About The Blog
I never learned how to make being a detailed, cross-examining questioner work to my advantage: all it ever got me was kicked out of school. As a child I was described as “insightful,” “creative,” and sensitive.” As a teen those words changed to “mouthy,” “rebellious,” and “misdirected.” The one that took me ages to understand was “too smart for his own good.” So maybe it’s no surprise that a prison sentence was the first substantive undertaking I ever started and finished, or that behind bars is where I learned I’d have to make a choice: to get character or become one.
Prison is where my excuses went to die.
My enemy is the excuses I find myself making. It’s the excuses I hear or overhear. I despise excuses mainly ’cause it’s impossible to learn how not to make them ’til you’ve made plenty – and that’s a paradoxical pain in the ass. I hate ‘em for their 3-card Monte knack for shortchanging the player, who only learns to walk away after being beaten a few hundred times.
Getting past your excuses is crucial for learning and building character, and as I can’t seem to recite enough: it’s been my experience that you either get character or you become one. You’ll find many examples of that here.

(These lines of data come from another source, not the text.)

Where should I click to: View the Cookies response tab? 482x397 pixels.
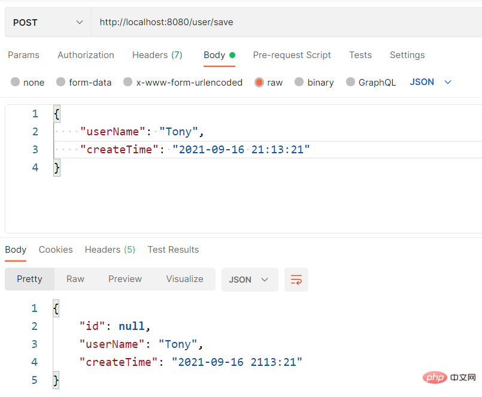(55, 250)
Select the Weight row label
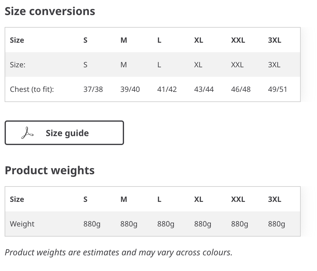Viewport: 317px width, 271px height. (x=22, y=224)
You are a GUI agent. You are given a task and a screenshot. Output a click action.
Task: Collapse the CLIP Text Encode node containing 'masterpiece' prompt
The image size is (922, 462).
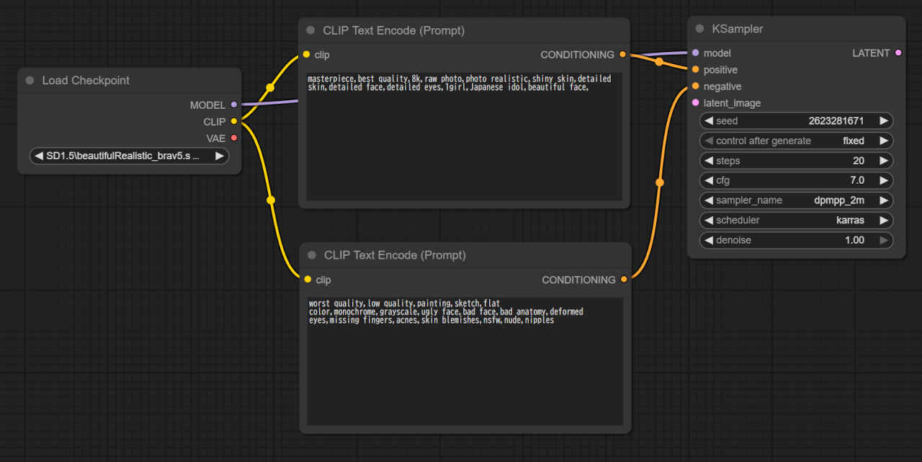310,30
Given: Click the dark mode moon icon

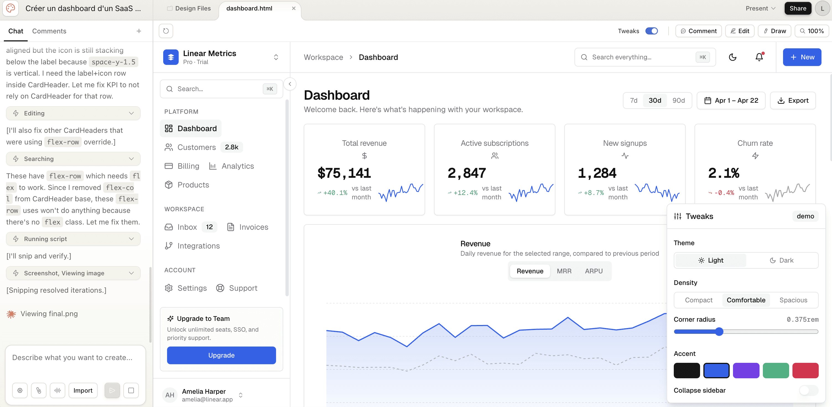Looking at the screenshot, I should tap(733, 57).
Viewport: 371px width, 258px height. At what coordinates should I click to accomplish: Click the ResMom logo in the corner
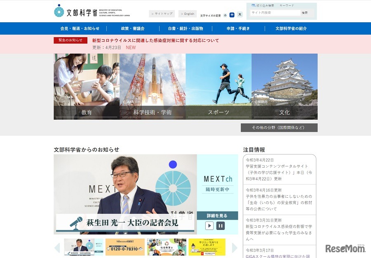point(345,248)
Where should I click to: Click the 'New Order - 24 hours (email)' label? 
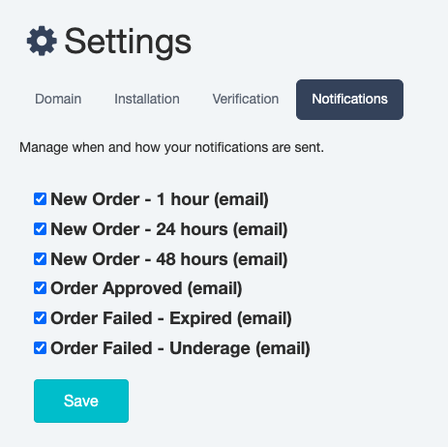coord(169,229)
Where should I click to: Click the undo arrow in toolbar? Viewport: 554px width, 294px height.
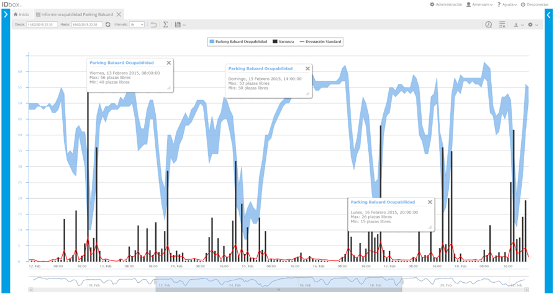pos(153,24)
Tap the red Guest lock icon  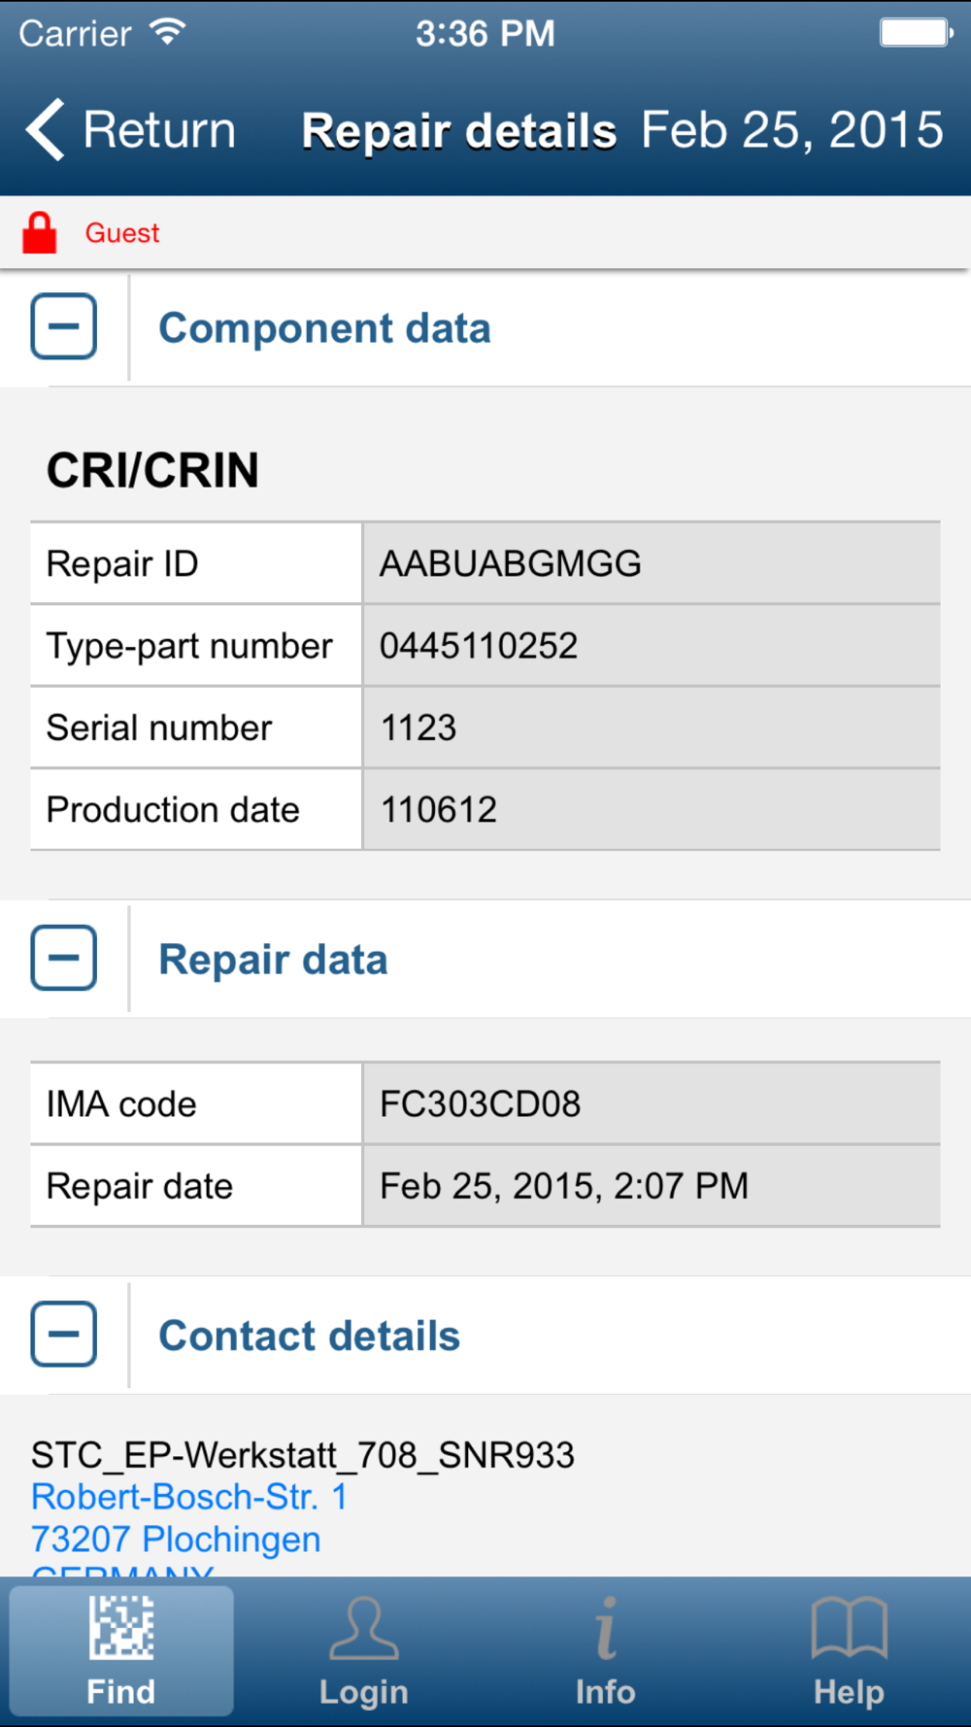pos(40,233)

We all screw up, but at the point where I screwed up royally, it wasn’t just me that paid the price, but family, friends, and just about anyone I’d BS’d to get my way. So I was sent away for four years, and it took all of a minute inside to realize there are more excuses in one cellblock than the whole California prison system has inmates.

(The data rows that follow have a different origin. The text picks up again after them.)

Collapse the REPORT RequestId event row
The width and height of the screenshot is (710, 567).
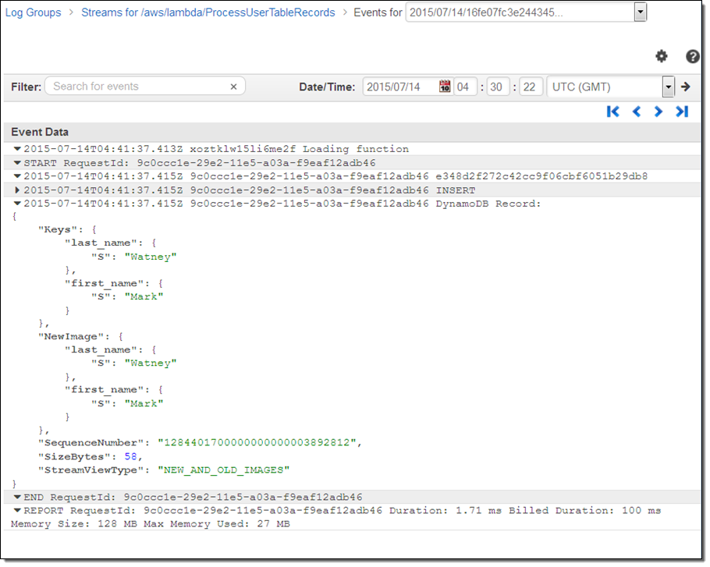tap(17, 511)
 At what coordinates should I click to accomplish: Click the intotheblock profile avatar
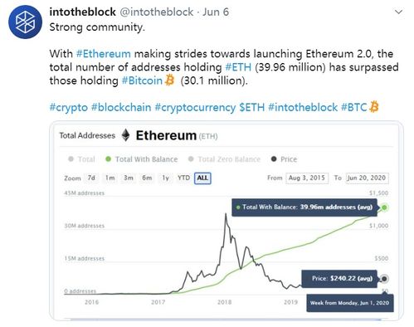(x=25, y=22)
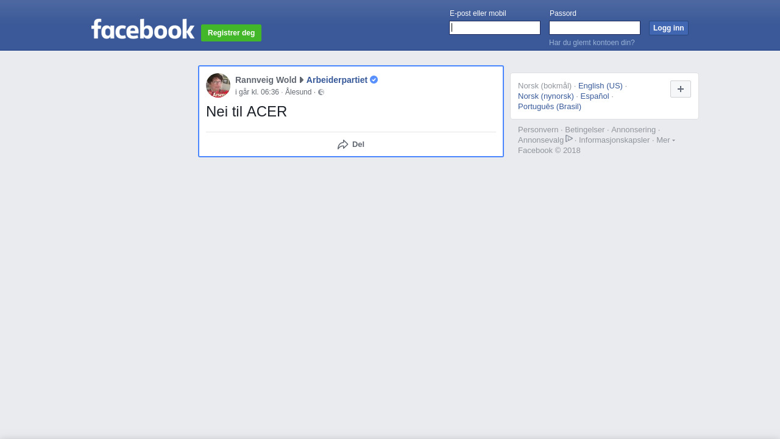Expand the Mer footer dropdown
The image size is (780, 439).
(665, 140)
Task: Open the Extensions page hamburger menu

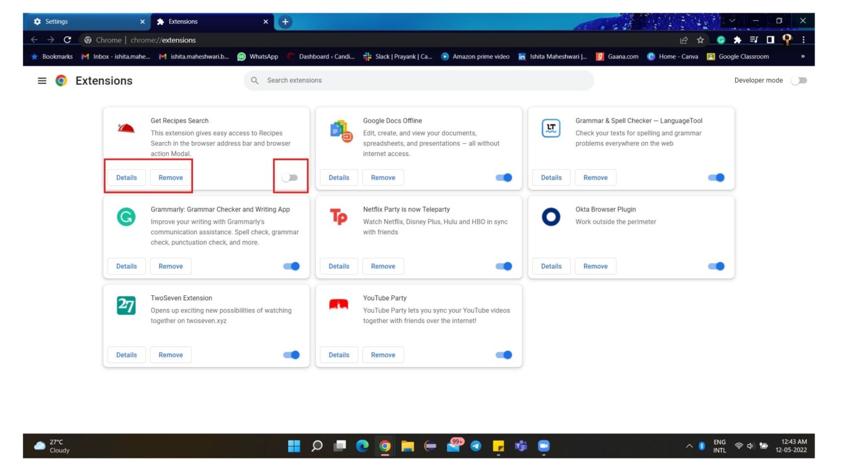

Since my release, I’ve kept an eye on California’s detention, re-entry, and recidivism issues: turns out more than two-thirds of state prisoners are rearrested within three years and half are re-incarcerated. One of my own first concerns was re-regaining the ability to vote, which spurred my focus on similar issues for others and illuminated the fiscal realities of incarceration in California. It also led me to a deeper understanding of the many players and politicians with a stake in this intensifying statewide problem.
While serving my sentence, I turned a fear of re-offending into a productive asset. It wasn’t easy. These days, any and all related headlines, editorials, and public policies have become a part of my professional focus. I make an effort to stay informed about reform, conditions in California’s overcrowded prisons, the private prison industry, and views on what works and what doesn’t toward genuine rehabilitation. I appreciate the voices of victims, offenders, and jailers alike, a position that enables me to comment fairly on a variety of debate perspectives, contentions, and legislative agendas.
Ultimately prisons are — you guessed it — where excuses go to die. When you’ve got nothing but excuses, how much could they be worth? That was my experience, anyway, so everything I’ve learned about exemption, personal responsibility, bullshit, forgiveness, and character I’ve applied to this website and the world at large. From criminal courts to state prisons, from the lady suing Nutella ’cause her kid’s fat to sidewalk etiquette for iPhone jerks, from six signs your kid’s headed for cuffs to the prison guard’s union and the politicians it sways, I pick ‘em all apart with commentary beholden to no single agenda. Read, enjoy, comment away.